Union Types

Many languages have trouble expressing data with weird shapes. They give you a small set of built-in types, and you have to represent everything with them. So you often find yourself using null or booleans or strings to encode details in a way that is quite error prone.

Elm’s union types let you represent complex data much more naturally. We will go through a couple concrete examples to build some intuition about how and when to use union types.

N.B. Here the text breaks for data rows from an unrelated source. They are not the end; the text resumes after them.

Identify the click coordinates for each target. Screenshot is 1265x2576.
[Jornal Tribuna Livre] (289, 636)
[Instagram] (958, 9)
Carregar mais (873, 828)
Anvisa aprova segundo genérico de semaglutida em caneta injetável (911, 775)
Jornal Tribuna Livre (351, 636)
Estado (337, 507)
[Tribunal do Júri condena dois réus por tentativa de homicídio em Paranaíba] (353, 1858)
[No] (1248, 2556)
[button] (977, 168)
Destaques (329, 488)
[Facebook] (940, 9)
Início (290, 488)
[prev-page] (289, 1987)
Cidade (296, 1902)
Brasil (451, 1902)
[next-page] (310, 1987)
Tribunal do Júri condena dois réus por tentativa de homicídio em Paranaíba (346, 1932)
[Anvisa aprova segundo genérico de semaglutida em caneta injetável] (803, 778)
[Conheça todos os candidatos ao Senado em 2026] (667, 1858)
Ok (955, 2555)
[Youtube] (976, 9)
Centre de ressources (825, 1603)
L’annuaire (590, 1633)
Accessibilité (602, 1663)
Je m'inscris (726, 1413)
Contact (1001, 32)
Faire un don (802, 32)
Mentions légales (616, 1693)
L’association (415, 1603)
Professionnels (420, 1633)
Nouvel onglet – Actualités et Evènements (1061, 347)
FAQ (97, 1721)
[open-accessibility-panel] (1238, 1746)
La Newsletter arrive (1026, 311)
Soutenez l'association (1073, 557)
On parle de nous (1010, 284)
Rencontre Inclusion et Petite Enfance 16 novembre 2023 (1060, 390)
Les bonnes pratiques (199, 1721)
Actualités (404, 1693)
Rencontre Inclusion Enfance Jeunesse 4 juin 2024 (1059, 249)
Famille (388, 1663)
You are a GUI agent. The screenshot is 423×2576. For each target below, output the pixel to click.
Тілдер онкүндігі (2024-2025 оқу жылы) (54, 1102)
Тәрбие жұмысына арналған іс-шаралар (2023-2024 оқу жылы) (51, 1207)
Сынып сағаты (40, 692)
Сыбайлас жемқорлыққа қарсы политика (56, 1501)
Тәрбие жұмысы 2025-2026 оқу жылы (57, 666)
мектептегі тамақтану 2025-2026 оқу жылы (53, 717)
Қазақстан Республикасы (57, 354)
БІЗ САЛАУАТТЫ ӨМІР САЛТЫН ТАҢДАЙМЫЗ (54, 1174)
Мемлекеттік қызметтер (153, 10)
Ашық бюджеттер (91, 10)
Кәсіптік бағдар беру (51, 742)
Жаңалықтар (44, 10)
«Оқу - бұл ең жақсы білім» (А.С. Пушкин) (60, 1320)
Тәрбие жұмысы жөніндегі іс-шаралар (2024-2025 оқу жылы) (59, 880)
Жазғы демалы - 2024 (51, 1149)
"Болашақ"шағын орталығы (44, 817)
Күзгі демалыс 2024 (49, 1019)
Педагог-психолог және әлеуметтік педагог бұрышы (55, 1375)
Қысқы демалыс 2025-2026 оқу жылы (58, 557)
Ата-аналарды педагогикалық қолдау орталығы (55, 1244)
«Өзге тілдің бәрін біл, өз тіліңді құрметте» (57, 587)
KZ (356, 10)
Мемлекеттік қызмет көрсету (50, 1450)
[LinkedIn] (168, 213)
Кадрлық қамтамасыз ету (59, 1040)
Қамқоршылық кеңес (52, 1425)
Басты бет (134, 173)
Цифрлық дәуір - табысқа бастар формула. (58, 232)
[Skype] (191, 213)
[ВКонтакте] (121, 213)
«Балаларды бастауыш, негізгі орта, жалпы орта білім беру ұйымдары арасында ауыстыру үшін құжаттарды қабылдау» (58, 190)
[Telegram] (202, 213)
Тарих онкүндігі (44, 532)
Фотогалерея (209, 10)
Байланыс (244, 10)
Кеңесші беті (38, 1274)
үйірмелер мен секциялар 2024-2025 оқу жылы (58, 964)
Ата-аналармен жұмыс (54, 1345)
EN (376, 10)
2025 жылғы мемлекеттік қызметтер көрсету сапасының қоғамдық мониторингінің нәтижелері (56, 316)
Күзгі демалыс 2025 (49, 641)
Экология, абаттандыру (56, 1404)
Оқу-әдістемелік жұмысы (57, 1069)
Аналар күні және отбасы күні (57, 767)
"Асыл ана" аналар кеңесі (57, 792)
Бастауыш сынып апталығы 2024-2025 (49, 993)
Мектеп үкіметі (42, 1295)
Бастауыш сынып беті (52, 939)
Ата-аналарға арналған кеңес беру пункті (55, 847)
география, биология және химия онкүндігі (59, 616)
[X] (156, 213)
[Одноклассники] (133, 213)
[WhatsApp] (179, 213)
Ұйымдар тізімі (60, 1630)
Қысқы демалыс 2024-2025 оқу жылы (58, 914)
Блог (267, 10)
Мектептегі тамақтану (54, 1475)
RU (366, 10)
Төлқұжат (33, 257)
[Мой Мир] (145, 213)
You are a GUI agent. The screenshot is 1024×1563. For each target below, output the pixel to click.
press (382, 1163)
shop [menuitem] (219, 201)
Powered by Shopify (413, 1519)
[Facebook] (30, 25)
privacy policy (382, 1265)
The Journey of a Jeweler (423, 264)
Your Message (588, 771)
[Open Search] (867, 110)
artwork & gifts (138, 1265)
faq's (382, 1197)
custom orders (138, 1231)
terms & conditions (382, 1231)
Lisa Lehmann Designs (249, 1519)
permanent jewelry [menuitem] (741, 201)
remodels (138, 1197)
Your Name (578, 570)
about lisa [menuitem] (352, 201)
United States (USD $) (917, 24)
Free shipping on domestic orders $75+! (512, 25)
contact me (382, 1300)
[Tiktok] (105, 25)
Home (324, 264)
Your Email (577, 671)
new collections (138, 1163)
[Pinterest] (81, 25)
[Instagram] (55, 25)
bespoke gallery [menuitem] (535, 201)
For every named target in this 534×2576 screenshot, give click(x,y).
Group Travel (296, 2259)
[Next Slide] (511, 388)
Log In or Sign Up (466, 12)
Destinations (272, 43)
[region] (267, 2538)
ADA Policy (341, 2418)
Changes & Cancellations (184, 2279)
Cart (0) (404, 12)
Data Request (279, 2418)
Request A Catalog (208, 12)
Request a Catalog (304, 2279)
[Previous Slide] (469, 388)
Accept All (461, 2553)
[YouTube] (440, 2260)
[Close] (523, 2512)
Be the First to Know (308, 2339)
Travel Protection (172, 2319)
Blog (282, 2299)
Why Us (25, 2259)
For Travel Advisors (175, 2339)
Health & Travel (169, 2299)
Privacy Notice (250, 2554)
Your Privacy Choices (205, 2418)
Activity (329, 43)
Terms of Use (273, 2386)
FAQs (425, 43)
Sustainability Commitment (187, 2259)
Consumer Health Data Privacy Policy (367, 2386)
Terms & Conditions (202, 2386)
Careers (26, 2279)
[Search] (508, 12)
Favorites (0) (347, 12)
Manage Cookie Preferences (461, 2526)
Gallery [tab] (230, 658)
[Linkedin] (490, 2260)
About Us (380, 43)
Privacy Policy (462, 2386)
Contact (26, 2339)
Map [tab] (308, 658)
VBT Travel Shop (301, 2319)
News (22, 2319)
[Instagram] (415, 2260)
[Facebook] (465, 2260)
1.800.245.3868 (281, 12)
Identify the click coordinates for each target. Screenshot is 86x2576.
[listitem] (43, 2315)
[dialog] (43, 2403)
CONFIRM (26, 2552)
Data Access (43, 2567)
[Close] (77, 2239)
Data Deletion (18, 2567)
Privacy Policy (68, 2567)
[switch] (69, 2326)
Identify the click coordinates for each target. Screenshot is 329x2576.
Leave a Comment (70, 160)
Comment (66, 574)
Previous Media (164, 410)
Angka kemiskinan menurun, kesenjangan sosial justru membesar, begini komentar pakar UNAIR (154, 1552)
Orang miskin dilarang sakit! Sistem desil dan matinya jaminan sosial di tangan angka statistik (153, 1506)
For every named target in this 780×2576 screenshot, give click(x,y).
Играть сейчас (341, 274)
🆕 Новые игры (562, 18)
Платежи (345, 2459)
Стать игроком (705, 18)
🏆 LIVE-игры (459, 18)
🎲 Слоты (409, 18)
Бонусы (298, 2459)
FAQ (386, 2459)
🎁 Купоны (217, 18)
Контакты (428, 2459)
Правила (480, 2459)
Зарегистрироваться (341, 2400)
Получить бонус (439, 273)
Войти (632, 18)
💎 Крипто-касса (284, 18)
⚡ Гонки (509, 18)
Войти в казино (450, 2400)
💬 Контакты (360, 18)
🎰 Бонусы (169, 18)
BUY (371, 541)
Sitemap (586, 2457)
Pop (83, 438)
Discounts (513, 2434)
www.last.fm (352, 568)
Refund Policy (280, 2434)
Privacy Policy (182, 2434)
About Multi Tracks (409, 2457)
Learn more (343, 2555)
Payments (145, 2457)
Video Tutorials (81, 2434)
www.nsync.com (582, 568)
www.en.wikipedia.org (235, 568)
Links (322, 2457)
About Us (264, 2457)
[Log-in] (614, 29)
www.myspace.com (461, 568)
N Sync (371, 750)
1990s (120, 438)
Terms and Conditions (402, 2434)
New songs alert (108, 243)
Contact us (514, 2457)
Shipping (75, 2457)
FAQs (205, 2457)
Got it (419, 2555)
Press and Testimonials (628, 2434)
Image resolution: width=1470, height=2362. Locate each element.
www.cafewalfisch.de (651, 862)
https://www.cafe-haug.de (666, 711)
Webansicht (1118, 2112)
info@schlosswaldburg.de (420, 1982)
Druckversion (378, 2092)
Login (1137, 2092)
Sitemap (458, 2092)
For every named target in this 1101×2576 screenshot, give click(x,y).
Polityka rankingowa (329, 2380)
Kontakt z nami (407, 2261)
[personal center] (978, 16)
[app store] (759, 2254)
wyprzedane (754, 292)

Note: Union types are sometimes called tagged unions. Some communities call them ADTs.

Filtering a Todo List

Problem: We are creating a todo list full of tasks. We want to have three views: show all tasks, show only active tasks, and show only completed tasks. How do we represent which of these three states we are in?

Whenever you have weird shaped data in Elm, you want to reach for a union type. In this case, we would create a type Visibility that has three possible values:

  1. > type Visibility = All | Active | Completed
  2. > All
  3. All : Visibility
  4. > Active
  5. Active : Visibility
  6. > Completed
  7. Completed : Visibility

Now that we have these three cases defined, we want to create a function keep that will properly filter our tasks. It should work like this:

  1. type alias Task = { task : String, complete : Bool }
  2. buy : Task
  3. buy =
  4. { task = "Buy milk", complete = True }
  5. drink : Task
  6. drink =
  7. { task = "Drink milk", complete = False }
  8. tasks : List Task
  9. tasks =
  10. [ buy, drink ]
  11. -- keep : Visibility -> List Task -> List Task
  12. -- keep All tasks == [buy,drink]
  13. -- keep Active tasks == [drink]
  14. -- keep Complete tasks == [buy]

So the keep function needs to look at its first argument, and depending on what it is, filter the list in various ways. We use a case expression to do this. It is like an if on steroids:

  1. keep : Visibility -> List Task -> List Task
  2. keep visibility tasks =
  3. case visibility of
  4. All ->
  5. tasks
  6. Active ->
  7. List.filter (\task -> not task.complete) tasks
  8. Completed ->
  9. List.filter (\task -> task.complete) tasks

The case is saying, look at the structure of visibility. If it is All, just give back all the tasks. If it is Active, keep only the tasks that are not complete. If it is Completed, keep only the tasks that are complete.

The cool thing about case expressions is that all the branches are checked by the compiler. This has some nice benefits:

  1. If you mistype Compleet by accident, you get a hint about the typo.
  2. If you forget to handle a case, the compiler will figure it out and tell you.

So say you want to add Recent as a fourth possible Visibility value. The compiler will find all the case expressions in your code that work with Visibility values and remind you to handle the new possibility! This means you can change and extend Visibility without the risk of silently creating bugs in existing code.

Exercise: Imagine how you would solve this same problem in JavaScript. Three strings? A boolean that can be null? What would the definition of keep look like? What sort of tests would you want to write to make sure adding new code later was safe.

Anonymous Users

Problem: We have a chat room where people can post whatever they want. Some users are logged in and some are anonymous. How should we represent a user?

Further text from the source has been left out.